==== EXERCISE MATERIALS ====
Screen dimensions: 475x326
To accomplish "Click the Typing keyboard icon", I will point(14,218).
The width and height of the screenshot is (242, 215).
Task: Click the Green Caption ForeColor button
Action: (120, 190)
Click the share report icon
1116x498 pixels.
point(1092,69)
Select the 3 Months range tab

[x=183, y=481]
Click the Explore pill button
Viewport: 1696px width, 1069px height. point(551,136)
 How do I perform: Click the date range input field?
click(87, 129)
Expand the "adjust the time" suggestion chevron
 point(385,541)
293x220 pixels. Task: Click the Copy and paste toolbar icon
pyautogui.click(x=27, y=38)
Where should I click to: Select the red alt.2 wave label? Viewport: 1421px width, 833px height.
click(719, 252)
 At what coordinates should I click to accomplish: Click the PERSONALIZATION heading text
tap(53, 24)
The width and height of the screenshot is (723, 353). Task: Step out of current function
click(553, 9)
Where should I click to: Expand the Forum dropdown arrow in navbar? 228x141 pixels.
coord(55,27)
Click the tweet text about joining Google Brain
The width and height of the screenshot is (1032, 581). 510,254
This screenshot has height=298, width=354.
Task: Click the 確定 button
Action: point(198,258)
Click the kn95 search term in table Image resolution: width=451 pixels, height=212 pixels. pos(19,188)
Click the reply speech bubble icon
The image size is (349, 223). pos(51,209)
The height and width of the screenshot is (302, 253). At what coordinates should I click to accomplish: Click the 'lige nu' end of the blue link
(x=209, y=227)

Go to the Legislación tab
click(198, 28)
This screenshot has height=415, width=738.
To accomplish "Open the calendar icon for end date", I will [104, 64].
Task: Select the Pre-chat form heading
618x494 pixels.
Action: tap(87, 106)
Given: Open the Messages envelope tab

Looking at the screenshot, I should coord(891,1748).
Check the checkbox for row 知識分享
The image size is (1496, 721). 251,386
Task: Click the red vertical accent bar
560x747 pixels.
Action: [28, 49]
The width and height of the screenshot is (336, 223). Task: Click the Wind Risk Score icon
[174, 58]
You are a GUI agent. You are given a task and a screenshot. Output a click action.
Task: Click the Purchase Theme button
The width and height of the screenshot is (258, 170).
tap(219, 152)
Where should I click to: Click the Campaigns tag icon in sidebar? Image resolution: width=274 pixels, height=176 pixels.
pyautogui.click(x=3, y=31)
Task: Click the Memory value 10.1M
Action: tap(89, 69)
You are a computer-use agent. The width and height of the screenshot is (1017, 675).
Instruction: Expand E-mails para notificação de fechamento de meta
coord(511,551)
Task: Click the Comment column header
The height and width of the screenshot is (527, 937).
====
• TASK REQUIREMENTS:
When copying the data above, keep every line exactly as written.

• WORKED SOLUTION:
Screen dimensions: 475x326
To accomplish "Click the Typing keyboard icon", I will point(14,218).
The width and height of the screenshot is (242, 215).
Task: Click the Green Caption ForeColor button
Action: (120, 190)
Click the share report icon
1116x498 pixels.
point(1092,69)
Select the 3 Months range tab

[x=183, y=481]
Click the Explore pill button
Viewport: 1696px width, 1069px height. point(551,136)
 How do I perform: Click the date range input field?
click(87, 129)
Expand the "adjust the time" suggestion chevron
 point(385,541)
293x220 pixels. Task: Click the Copy and paste toolbar icon
pyautogui.click(x=27, y=38)
Where should I click to: Select the red alt.2 wave label? Viewport: 1421px width, 833px height.
click(719, 252)
 At what coordinates should I click to accomplish: Click the PERSONALIZATION heading text
tap(53, 24)
The width and height of the screenshot is (723, 353). Task: Step out of current function
click(553, 9)
Where should I click to: Expand the Forum dropdown arrow in navbar? 228x141 pixels.
coord(55,27)
Click the tweet text about joining Google Brain
The width and height of the screenshot is (1032, 581). 510,254
This screenshot has height=298, width=354.
Task: Click the 確定 button
Action: point(198,258)
Click the kn95 search term in table Image resolution: width=451 pixels, height=212 pixels. pos(19,188)
Click the reply speech bubble icon
The image size is (349, 223). pos(51,209)
The height and width of the screenshot is (302, 253). At what coordinates should I click to accomplish: Click the 'lige nu' end of the blue link
(x=209, y=227)

Go to the Legislación tab
click(198, 28)
This screenshot has height=415, width=738.
To accomplish "Open the calendar icon for end date", I will [104, 64].
Task: Select the Pre-chat form heading
618x494 pixels.
Action: tap(87, 106)
Given: Open the Messages envelope tab

Looking at the screenshot, I should coord(891,1748).
Check the checkbox for row 知識分享
The image size is (1496, 721). 251,386
Task: Click the red vertical accent bar
560x747 pixels.
Action: [28, 49]
The width and height of the screenshot is (336, 223). Task: Click the Wind Risk Score icon
[174, 58]
You are a GUI agent. You are given a task and a screenshot. Output a click action.
Task: Click the Purchase Theme button
The width and height of the screenshot is (258, 170).
tap(219, 152)
Where should I click to: Click the Campaigns tag icon in sidebar? Image resolution: width=274 pixels, height=176 pixels.
pyautogui.click(x=3, y=31)
Task: Click the Memory value 10.1M
Action: tap(89, 69)
You are a computer-use agent. The width and height of the screenshot is (1017, 675).
Instruction: Expand E-mails para notificação de fechamento de meta
coord(511,551)
Task: Click the Comment column header
The height and width of the screenshot is (527, 937).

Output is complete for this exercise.